[Aufgaben]
A – Kannst du aus dem Text über Holzhausens Film den Abschnitt wortgetreu niederschreiben, der bei "Im Vorspann von" beginnt und bei "noch stärker hervorzuheben." endet?
B – Wie lässt sich der Text über Holzhausens Film in zwei Sätzen zusammenfassen?

Im Vorspann von Holzhausens Film sieht man Auszüge aus einer Wochenschau der siebziger Jahre, in denen die »Kiew« wie ein Traumschiff wirkt, samt reichlich gedeckten Tischen. Mit einem westlichen Blick betrachtet, wirkt das alles fast schon wieder chic. Dazu ist auf der Tonspur ein beständiges Rumoren, eine Art fernes Echo, zu vernehmen: »Das Lied der 'Kiew'«, wie Holzhausen und sein Cutter und Sounddesigner Michael Palm diese Erkennungsmelodie des Flugzeugträgers tauften. Das ganze Archivmaterial wurde mit diesem Rumoren, das auch gut zu einem Science-Fiction-Film passen könnte, bewusst verfremdet, um die phantastische Dimension der Technologie und damit den Kontrast zum Menschen noch stärker hervorzuheben.

(Einträge aus einem Datensatz)
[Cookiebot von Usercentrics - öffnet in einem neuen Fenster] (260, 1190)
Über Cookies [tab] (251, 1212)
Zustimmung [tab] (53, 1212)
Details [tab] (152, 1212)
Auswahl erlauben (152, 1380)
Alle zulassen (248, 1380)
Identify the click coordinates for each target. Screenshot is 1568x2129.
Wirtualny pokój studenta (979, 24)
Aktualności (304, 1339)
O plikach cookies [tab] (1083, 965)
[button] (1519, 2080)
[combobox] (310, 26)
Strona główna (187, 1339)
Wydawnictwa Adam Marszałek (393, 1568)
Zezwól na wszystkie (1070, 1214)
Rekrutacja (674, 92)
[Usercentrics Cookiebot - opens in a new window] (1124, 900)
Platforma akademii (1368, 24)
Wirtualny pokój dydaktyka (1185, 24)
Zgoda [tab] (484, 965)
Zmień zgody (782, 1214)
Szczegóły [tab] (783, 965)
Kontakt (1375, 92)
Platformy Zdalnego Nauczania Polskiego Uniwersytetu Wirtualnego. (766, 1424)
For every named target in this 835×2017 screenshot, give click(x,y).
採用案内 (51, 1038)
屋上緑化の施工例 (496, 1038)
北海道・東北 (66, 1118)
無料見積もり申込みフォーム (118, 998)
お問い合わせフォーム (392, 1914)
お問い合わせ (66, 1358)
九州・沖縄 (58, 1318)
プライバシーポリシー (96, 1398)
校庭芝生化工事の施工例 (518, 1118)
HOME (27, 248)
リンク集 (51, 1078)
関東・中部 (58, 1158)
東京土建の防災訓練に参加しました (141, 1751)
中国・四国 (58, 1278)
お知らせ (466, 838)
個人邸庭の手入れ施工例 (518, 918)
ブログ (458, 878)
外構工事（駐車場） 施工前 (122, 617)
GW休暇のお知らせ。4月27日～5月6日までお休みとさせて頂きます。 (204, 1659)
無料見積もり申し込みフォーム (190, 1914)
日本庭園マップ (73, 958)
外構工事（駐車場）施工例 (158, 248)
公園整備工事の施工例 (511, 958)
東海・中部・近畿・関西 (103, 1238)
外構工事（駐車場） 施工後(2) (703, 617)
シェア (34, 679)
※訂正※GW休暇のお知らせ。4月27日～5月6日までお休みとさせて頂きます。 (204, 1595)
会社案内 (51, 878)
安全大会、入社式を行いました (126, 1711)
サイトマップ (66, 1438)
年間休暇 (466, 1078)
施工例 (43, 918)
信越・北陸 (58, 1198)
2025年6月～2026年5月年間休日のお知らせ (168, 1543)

[Lösungen]
A –
Im Vorspann von Holzhausens Film sieht man Auszüge aus einer Wochenschau der siebziger Jahre, in denen die »Kiew« wie ein Traumschiff wirkt, samt reichlich gedeckten Tischen. Mit einem westlichen Blick betrachtet, wirkt das alles fast schon wieder chic. Dazu ist auf der Tonspur ein beständiges Rumoren, eine Art fernes Echo, zu vernehmen: »Das Lied der 'Kiew'«, wie Holzhausen und sein Cutter und Sounddesigner Michael Palm diese Erkennungsmelodie des Flugzeugträgers tauften. Das ganze Archivmaterial wurde mit diesem Rumoren, das auch gut zu einem Science-Fiction-Film passen könnte, bewusst verfremdet, um die phantastische Dimension der Technologie und damit den Kontrast zum Menschen noch stärker hervorzuheben.

B – Der Vorspann von Holzhausens Film zeigt Auszüge aus einer Wochenschau der siebziger Jahre, in denen die »Kiew« samt reichlich gedeckten Tischen wie ein Traumschiff wirkt. Das Archivmaterial ist mit einem beständigen Rumoren unterlegt, dem »Lied der 'Kiew'«, das es bewusst verfremdet, um die phantastische Dimension der Technologie und den Kontrast zum Menschen stärker hervorzuheben.